WHAT IS EXPECTED |
From the records below, copy out exactly the lines from the one containing "The image size is (393, 221)." to the one containing "Task: Open the TCP protocol dropdown", both included. Add nothing else.

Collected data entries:
********************
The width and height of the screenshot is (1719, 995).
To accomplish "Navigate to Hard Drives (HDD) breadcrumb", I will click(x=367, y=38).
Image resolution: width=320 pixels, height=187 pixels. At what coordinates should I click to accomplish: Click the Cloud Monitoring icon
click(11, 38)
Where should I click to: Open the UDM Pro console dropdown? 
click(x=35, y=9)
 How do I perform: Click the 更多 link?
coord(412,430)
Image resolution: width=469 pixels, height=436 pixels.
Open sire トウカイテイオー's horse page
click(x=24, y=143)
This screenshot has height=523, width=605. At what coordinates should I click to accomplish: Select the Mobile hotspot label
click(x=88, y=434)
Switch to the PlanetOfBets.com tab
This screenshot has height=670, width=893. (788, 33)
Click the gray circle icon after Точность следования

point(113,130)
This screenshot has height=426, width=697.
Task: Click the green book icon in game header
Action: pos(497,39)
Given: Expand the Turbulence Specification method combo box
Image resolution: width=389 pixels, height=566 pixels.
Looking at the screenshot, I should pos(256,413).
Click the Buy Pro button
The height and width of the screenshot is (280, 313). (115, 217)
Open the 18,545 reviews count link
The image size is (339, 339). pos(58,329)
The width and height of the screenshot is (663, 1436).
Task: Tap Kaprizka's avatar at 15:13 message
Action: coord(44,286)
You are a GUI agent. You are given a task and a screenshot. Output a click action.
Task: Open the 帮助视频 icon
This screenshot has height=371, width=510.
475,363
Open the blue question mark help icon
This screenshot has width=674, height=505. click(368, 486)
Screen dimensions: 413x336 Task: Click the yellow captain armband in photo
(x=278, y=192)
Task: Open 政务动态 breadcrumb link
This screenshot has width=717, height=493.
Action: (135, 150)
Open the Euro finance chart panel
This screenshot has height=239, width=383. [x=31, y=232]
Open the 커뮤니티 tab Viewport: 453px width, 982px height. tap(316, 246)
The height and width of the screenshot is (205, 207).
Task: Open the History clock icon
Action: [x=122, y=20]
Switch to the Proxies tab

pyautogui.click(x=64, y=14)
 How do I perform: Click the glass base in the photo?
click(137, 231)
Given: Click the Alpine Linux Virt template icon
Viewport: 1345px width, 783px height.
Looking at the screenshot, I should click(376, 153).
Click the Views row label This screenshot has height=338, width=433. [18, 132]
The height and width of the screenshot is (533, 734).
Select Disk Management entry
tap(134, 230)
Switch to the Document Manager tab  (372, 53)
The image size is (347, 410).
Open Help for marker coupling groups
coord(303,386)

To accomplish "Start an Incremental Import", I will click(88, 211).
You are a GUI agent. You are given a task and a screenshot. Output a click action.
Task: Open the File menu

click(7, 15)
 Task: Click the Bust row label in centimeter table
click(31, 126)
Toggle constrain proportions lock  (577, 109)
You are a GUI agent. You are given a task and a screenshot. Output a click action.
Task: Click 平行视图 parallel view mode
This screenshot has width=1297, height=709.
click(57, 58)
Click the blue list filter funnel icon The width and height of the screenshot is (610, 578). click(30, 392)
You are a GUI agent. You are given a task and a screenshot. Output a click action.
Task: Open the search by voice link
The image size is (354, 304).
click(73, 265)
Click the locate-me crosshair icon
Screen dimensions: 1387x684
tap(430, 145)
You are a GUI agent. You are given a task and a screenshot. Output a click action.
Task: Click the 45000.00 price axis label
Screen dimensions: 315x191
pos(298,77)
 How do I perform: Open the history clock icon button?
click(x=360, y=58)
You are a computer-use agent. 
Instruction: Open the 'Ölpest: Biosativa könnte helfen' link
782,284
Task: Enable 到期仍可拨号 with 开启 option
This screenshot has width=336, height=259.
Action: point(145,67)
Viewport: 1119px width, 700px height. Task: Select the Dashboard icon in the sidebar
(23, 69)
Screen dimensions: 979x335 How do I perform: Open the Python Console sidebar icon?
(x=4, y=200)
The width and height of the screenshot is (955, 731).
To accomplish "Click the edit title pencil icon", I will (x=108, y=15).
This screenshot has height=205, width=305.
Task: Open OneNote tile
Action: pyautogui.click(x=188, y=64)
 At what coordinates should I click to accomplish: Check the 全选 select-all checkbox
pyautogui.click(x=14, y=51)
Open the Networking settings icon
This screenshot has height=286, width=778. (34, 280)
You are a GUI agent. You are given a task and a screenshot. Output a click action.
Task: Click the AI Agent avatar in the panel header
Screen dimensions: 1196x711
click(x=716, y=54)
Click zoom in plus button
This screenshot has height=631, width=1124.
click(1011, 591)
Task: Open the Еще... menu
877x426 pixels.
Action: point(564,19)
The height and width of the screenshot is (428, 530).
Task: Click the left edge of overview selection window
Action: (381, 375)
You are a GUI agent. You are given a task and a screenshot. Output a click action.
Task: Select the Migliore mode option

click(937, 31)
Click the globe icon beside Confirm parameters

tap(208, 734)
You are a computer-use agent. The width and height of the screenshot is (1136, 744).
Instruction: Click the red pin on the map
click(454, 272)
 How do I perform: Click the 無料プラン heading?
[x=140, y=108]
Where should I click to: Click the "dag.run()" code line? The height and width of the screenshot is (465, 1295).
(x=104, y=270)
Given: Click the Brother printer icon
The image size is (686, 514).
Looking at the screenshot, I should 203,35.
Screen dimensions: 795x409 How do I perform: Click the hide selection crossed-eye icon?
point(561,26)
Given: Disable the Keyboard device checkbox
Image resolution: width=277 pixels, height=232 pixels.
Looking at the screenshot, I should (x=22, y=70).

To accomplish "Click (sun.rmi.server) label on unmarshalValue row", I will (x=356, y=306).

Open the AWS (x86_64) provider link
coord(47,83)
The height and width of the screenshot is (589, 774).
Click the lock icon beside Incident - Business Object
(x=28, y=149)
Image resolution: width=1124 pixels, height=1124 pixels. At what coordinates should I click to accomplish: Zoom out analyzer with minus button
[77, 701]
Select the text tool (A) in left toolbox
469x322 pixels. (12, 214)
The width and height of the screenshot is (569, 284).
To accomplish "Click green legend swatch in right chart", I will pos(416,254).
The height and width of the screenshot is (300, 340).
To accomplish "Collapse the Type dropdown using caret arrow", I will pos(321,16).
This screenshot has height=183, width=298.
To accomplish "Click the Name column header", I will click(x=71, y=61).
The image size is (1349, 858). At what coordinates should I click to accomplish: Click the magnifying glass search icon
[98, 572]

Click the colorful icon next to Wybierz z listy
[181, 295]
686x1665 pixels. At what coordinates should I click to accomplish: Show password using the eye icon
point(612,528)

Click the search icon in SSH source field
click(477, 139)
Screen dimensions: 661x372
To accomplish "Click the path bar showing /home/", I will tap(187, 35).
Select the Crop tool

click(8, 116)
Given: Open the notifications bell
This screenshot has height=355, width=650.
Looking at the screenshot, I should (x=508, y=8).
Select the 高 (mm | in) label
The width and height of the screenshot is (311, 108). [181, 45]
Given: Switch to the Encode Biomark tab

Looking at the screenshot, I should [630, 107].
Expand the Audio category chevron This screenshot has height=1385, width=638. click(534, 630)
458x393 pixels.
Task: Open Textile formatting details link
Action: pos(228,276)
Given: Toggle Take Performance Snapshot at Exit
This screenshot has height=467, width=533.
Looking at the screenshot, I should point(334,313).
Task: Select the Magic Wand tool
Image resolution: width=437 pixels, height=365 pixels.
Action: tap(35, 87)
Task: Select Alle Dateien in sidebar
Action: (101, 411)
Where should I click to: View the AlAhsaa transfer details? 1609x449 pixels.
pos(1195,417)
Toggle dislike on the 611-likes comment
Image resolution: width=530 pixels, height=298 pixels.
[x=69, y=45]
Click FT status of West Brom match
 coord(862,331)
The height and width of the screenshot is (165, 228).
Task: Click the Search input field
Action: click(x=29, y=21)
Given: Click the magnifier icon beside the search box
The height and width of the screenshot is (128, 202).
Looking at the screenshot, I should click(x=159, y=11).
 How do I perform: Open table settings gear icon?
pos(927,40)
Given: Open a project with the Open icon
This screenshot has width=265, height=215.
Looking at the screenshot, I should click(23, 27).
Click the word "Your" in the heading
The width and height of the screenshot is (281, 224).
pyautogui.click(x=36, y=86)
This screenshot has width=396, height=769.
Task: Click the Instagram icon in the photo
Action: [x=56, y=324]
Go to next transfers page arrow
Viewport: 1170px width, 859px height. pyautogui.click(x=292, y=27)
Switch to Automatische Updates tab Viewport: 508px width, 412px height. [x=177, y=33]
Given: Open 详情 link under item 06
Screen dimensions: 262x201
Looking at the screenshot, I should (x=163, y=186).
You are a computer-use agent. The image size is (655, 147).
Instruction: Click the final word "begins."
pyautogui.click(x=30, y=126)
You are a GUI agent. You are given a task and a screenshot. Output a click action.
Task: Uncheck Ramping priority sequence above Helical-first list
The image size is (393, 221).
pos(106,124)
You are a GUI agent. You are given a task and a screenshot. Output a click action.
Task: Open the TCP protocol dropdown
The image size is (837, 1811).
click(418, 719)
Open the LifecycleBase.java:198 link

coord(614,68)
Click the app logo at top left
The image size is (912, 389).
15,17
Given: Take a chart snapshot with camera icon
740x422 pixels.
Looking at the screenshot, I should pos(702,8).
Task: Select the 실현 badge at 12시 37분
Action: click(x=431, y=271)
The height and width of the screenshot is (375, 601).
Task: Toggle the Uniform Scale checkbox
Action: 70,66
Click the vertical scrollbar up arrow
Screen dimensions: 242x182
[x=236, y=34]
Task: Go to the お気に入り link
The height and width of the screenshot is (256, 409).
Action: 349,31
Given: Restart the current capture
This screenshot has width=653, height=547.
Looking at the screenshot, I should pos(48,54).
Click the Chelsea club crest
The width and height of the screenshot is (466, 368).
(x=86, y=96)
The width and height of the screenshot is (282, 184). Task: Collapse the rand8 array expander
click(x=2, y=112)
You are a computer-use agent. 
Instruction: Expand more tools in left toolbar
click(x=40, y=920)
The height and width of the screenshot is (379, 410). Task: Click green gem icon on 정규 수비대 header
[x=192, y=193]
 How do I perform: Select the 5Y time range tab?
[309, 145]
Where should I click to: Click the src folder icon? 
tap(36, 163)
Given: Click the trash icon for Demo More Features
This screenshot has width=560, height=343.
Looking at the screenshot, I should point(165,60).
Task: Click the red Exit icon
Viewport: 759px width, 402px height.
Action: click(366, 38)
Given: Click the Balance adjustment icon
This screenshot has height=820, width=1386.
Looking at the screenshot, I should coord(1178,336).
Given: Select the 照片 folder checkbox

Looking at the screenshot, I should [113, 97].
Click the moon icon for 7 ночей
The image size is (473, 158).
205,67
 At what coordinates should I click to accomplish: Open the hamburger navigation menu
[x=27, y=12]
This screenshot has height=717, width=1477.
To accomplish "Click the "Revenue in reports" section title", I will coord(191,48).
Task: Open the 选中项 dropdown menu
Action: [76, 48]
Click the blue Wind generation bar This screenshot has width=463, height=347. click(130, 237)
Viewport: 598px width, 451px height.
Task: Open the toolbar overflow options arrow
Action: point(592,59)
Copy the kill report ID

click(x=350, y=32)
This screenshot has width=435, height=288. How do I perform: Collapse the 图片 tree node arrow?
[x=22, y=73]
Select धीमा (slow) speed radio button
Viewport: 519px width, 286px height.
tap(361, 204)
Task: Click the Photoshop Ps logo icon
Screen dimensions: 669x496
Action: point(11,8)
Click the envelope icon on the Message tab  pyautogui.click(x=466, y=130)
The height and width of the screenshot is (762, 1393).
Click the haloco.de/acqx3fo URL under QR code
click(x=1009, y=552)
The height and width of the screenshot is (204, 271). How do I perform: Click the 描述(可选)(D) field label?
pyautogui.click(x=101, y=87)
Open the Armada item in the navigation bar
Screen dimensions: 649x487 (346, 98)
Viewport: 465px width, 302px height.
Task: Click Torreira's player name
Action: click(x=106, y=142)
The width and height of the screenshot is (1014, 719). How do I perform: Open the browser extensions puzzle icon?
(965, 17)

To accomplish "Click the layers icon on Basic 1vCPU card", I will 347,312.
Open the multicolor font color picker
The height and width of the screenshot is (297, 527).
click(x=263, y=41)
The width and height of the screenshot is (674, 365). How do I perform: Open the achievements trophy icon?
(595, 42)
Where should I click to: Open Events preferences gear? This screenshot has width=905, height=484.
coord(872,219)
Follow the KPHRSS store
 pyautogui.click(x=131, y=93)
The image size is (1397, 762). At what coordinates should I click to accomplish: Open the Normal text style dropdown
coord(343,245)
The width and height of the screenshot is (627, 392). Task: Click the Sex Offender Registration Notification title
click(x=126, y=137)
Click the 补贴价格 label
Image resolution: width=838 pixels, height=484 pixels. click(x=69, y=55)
********************
ANSWER BOX |
The image size is (393, 221).
pos(106,124)
You are a GUI agent. You are given a task and a screenshot. Output a click action.
Task: Open the TCP protocol dropdown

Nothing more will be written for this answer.